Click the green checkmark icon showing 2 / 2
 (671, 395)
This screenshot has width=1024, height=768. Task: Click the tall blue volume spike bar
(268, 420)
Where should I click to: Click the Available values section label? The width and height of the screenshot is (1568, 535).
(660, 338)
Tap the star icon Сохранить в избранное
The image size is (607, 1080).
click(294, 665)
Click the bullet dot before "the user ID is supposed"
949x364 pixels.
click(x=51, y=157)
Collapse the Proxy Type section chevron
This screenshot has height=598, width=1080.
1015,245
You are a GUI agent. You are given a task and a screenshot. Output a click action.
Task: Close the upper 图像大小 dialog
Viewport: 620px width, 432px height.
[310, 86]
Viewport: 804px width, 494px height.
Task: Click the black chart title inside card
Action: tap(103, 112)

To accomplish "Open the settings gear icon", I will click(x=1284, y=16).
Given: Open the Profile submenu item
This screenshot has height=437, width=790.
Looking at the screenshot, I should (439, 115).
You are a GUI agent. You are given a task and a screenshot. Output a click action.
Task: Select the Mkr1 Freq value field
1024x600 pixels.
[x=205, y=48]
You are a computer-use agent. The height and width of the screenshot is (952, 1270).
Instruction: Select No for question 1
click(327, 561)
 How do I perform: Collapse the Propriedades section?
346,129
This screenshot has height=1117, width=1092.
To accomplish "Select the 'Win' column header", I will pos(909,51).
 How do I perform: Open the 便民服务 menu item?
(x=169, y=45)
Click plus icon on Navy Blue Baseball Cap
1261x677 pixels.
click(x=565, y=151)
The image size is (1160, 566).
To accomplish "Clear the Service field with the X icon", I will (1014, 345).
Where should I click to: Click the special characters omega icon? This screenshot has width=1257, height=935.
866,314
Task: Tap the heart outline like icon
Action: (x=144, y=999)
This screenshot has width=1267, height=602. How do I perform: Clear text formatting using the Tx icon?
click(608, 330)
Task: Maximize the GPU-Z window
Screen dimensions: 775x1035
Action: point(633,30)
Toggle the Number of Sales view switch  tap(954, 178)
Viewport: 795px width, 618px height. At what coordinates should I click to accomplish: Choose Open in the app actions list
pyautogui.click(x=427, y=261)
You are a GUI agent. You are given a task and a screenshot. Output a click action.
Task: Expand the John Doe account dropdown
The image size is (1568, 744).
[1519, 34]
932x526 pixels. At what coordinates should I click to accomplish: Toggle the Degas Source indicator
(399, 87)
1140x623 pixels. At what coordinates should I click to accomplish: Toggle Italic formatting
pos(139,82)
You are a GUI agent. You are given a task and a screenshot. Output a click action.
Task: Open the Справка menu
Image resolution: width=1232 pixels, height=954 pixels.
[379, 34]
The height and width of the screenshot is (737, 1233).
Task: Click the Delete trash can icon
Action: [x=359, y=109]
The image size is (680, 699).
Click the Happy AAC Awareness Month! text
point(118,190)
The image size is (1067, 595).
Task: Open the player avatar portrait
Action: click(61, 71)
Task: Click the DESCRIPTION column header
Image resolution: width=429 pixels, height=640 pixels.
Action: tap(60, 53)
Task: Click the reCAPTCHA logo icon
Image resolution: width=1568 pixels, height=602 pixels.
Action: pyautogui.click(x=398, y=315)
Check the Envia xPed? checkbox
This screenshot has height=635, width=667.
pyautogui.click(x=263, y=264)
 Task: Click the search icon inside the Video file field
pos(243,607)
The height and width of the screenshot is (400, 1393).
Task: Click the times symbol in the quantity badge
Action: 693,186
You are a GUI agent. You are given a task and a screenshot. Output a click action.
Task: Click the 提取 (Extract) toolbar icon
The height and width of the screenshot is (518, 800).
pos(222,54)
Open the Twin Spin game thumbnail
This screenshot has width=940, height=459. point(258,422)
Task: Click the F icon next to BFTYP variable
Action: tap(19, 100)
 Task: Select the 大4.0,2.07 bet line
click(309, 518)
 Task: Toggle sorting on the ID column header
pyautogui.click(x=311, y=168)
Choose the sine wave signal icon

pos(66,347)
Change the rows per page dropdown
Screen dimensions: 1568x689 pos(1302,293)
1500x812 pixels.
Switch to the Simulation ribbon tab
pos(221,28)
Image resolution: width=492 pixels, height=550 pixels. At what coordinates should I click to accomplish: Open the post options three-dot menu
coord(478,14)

WHAT IS BEING ASKED:
Retype the whole listing above. Please keep it exact.

ANSWER TO THIS PROBLEM:
Click the green checkmark icon showing 2 / 2
 (671, 395)
This screenshot has width=1024, height=768. Task: Click the tall blue volume spike bar
(268, 420)
Where should I click to: Click the Available values section label? The width and height of the screenshot is (1568, 535).
(660, 338)
Tap the star icon Сохранить в избранное
The image size is (607, 1080).
click(294, 665)
Click the bullet dot before "the user ID is supposed"
949x364 pixels.
click(x=51, y=157)
Collapse the Proxy Type section chevron
This screenshot has height=598, width=1080.
1015,245
You are a GUI agent. You are given a task and a screenshot. Output a click action.
Task: Close the upper 图像大小 dialog
Viewport: 620px width, 432px height.
[310, 86]
Viewport: 804px width, 494px height.
Task: Click the black chart title inside card
Action: tap(103, 112)

To accomplish "Open the settings gear icon", I will click(x=1284, y=16).
Given: Open the Profile submenu item
This screenshot has height=437, width=790.
Looking at the screenshot, I should (439, 115).
You are a GUI agent. You are given a task and a screenshot. Output a click action.
Task: Select the Mkr1 Freq value field
1024x600 pixels.
[x=205, y=48]
You are a computer-use agent. The height and width of the screenshot is (952, 1270).
Instruction: Select No for question 1
click(327, 561)
 How do I perform: Collapse the Propriedades section?
346,129
This screenshot has height=1117, width=1092.
To accomplish "Select the 'Win' column header", I will pos(909,51).
 How do I perform: Open the 便民服务 menu item?
(x=169, y=45)
Click plus icon on Navy Blue Baseball Cap
1261x677 pixels.
click(x=565, y=151)
The image size is (1160, 566).
To accomplish "Clear the Service field with the X icon", I will (1014, 345).
Where should I click to: Click the special characters omega icon? This screenshot has width=1257, height=935.
866,314
Task: Tap the heart outline like icon
Action: (x=144, y=999)
This screenshot has width=1267, height=602. How do I perform: Clear text formatting using the Tx icon?
click(608, 330)
Task: Maximize the GPU-Z window
Screen dimensions: 775x1035
Action: point(633,30)
Toggle the Number of Sales view switch  tap(954, 178)
Viewport: 795px width, 618px height. At what coordinates should I click to accomplish: Choose Open in the app actions list
pyautogui.click(x=427, y=261)
You are a GUI agent. You are given a task and a screenshot. Output a click action.
Task: Expand the John Doe account dropdown
The image size is (1568, 744).
[1519, 34]
932x526 pixels. At what coordinates should I click to accomplish: Toggle the Degas Source indicator
(399, 87)
1140x623 pixels. At what coordinates should I click to accomplish: Toggle Italic formatting
pos(139,82)
You are a GUI agent. You are given a task and a screenshot. Output a click action.
Task: Open the Справка menu
Image resolution: width=1232 pixels, height=954 pixels.
[379, 34]
The height and width of the screenshot is (737, 1233).
Task: Click the Delete trash can icon
Action: [x=359, y=109]
The image size is (680, 699).
Click the Happy AAC Awareness Month! text
point(118,190)
The image size is (1067, 595).
Task: Open the player avatar portrait
Action: click(61, 71)
Task: Click the DESCRIPTION column header
Image resolution: width=429 pixels, height=640 pixels.
Action: tap(60, 53)
Task: Click the reCAPTCHA logo icon
Image resolution: width=1568 pixels, height=602 pixels.
Action: pyautogui.click(x=398, y=315)
Check the Envia xPed? checkbox
This screenshot has height=635, width=667.
pyautogui.click(x=263, y=264)
 Task: Click the search icon inside the Video file field
pos(243,607)
The height and width of the screenshot is (400, 1393).
Task: Click the times symbol in the quantity badge
Action: 693,186
You are a GUI agent. You are given a task and a screenshot. Output a click action.
Task: Click the 提取 (Extract) toolbar icon
The height and width of the screenshot is (518, 800).
pos(222,54)
Open the Twin Spin game thumbnail
This screenshot has width=940, height=459. point(258,422)
Task: Click the F icon next to BFTYP variable
Action: tap(19, 100)
 Task: Select the 大4.0,2.07 bet line
click(309, 518)
 Task: Toggle sorting on the ID column header
pyautogui.click(x=311, y=168)
Choose the sine wave signal icon

pos(66,347)
Change the rows per page dropdown
Screen dimensions: 1568x689 pos(1302,293)
1500x812 pixels.
Switch to the Simulation ribbon tab
pos(221,28)
Image resolution: width=492 pixels, height=550 pixels. At what coordinates should I click to accomplish: Open the post options three-dot menu
coord(478,14)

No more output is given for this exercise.